• _Directions for this task_:
Scan the data below for the string "will". Copy every line where it appears.

• _Exercise data_:
------------------------

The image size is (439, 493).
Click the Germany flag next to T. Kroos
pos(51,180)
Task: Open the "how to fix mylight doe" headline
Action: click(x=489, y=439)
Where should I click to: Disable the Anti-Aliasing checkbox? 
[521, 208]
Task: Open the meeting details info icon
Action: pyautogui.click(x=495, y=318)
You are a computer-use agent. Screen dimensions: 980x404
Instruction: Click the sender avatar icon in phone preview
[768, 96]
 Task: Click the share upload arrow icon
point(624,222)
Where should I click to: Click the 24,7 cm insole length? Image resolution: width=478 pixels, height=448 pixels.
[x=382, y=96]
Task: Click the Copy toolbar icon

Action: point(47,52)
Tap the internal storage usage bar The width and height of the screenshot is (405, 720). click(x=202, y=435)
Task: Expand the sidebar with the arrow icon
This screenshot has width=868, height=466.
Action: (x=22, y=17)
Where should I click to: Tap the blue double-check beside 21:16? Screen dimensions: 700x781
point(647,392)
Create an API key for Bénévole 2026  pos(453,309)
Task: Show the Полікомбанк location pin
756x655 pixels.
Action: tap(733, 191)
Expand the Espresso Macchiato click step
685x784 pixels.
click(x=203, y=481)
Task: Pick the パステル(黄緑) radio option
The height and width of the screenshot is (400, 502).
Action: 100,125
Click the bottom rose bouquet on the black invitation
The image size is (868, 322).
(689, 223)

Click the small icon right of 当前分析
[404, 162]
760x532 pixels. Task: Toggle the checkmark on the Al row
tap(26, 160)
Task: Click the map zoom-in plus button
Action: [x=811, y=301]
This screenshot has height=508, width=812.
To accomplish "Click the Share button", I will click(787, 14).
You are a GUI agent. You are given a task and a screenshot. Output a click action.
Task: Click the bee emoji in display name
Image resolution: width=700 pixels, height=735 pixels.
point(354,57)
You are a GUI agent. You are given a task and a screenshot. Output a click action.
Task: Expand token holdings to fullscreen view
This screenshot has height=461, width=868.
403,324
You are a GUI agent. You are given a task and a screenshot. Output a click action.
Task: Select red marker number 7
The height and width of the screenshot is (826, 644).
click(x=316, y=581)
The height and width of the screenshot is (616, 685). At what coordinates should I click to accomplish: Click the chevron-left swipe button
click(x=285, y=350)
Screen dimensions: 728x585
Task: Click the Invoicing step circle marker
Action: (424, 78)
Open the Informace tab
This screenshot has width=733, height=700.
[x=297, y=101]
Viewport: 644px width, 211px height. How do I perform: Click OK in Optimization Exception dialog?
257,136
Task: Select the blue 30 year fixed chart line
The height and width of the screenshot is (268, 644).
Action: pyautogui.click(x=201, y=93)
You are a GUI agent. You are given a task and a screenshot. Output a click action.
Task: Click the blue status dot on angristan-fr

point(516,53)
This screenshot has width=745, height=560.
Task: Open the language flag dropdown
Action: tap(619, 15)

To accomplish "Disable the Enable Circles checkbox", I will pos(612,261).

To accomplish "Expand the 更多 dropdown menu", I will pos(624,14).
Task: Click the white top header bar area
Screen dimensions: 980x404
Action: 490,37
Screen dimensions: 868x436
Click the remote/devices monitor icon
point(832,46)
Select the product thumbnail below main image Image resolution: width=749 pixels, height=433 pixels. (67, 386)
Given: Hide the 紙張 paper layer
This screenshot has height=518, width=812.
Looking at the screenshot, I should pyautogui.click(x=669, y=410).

------------------------

• _Solution below_:
To accomplish "Click the Share button", I will click(787, 14).
To accomplish "Disable the Enable Circles checkbox", I will pos(612,261).
To accomplish "Expand the 更多 dropdown menu", I will pos(624,14).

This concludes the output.